You will notice that there is no timeoutSeconds defined, so it takes the default value, that is "1".

$ kubectl explain pod.spec.containers.livenessProbe.timeoutSeconds
KIND:     Pod
VERSION:  v1
FIELD:    timeoutSeconds <integer>
DESCRIPTION:
     Number of seconds after which the probe times out. Defaults to 1 second.
     Minimum value is 1. More info:
     https://kubernetes.io/docs/concepts/workloads/pods/pod-lifecycle#container-probes

New setting :

This setting runs fine, as expected.

However, I have tried v3.20.0 and 3.20.1, and they remain in NotReady status. I have tried higher readinessProbe.timeoutSeconds values, but it didn't get Ready status anyway.

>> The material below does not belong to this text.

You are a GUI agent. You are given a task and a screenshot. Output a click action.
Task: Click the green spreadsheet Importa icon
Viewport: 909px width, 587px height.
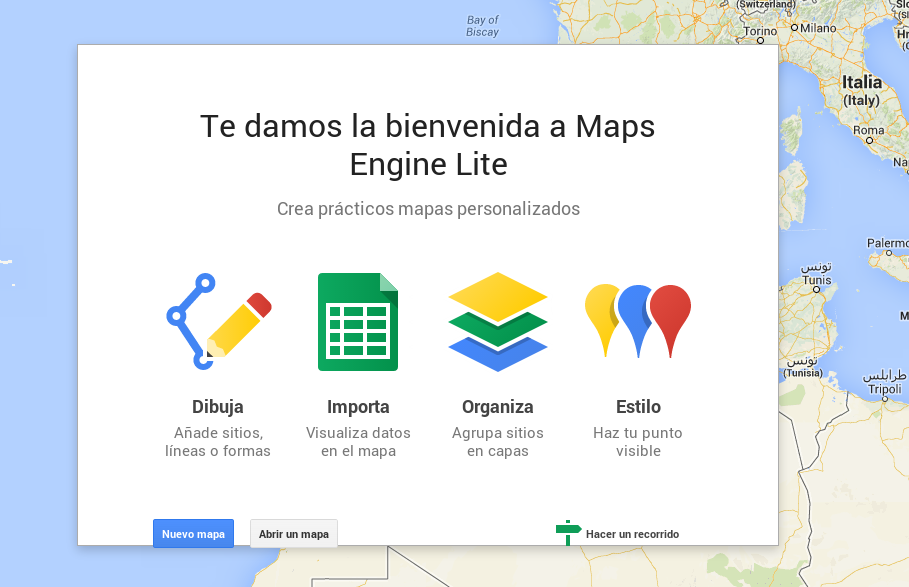[358, 322]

I have also checked Calico's implementation on this repository. In this doc getting-started/kubernetes/hardway/install-node.md

It does not either set the timeoutSeconds values, that means kubernetes will also set "1" second by default. Maybe that explains why Kubespray cherry-picked the same settings on you repository.

          livenessProbe:
            httpGet:
              path: /liveness
              port: 9099
              host: localhost
            periodSeconds: 10
            initialDelaySeconds: 10
            failureThreshold: 6
          readinessProbe:
            exec:
              command:
              - /bin/calico-node
              - -bird-ready
              - -felix-ready
            periodSeconds: 10

I'm opening an issue #7979 in Kubespray.

caseydavenport commented 3 years ago

Thanks for following up with the great explanation @ledroide

However, I have tried v3.20.0 and 3.20.1, and they remain in NotReady status.

This bit is still concerning to me and probably needs more investigation. Will check to see if there is a manifest diff missing.

ledroide commented 3 years ago

This issue can be closed, since the root cause is identified, and my case with secondsTimeout values is solved by Kubespray PR approval.

kabakaev commented 3 years ago

However, I have tried v3.20.0 and 3.20.1, and they remain in NotReady status.

This bit is still concerning to me and probably needs more investigation. Will check to see if there is a manifest diff missing.

I had the same issue when upgrading from v3.19.3 to v3.20.2. Replacing the image tag leads to permanent NotReady state with logs full of

2021-11-09 15:51:50.231 [WARNING][83] felix/health.go 188: Reporter is not ready. name="int_dataplane"
2021-11-09 15:51:50.231 [WARNING][83] felix/health.go 188: Reporter is not ready. name="async_calc_graph"
2021-11-09 15:51:50.231 [WARNING][83] felix/health.go 154: Health: not ready

In my case, the reason was the outdated ClusterRole calico-node. Applying the ClusterRoles from the v3.20 manifests immediately resolved the issue.

Namely, this rule was missing:

  # EndpointSlices are used for Service-based network policy rule
  # enforcement.
  - apiGroups: ["discovery.k8s.io"]
    resources:
      - endpointslices
    verbs:
      - watch
      - list

Is it a bug of felix? Probably, it should not fail if RBAC does not allow reading EndpointSlices. Or, maybe, print something helpful in the log.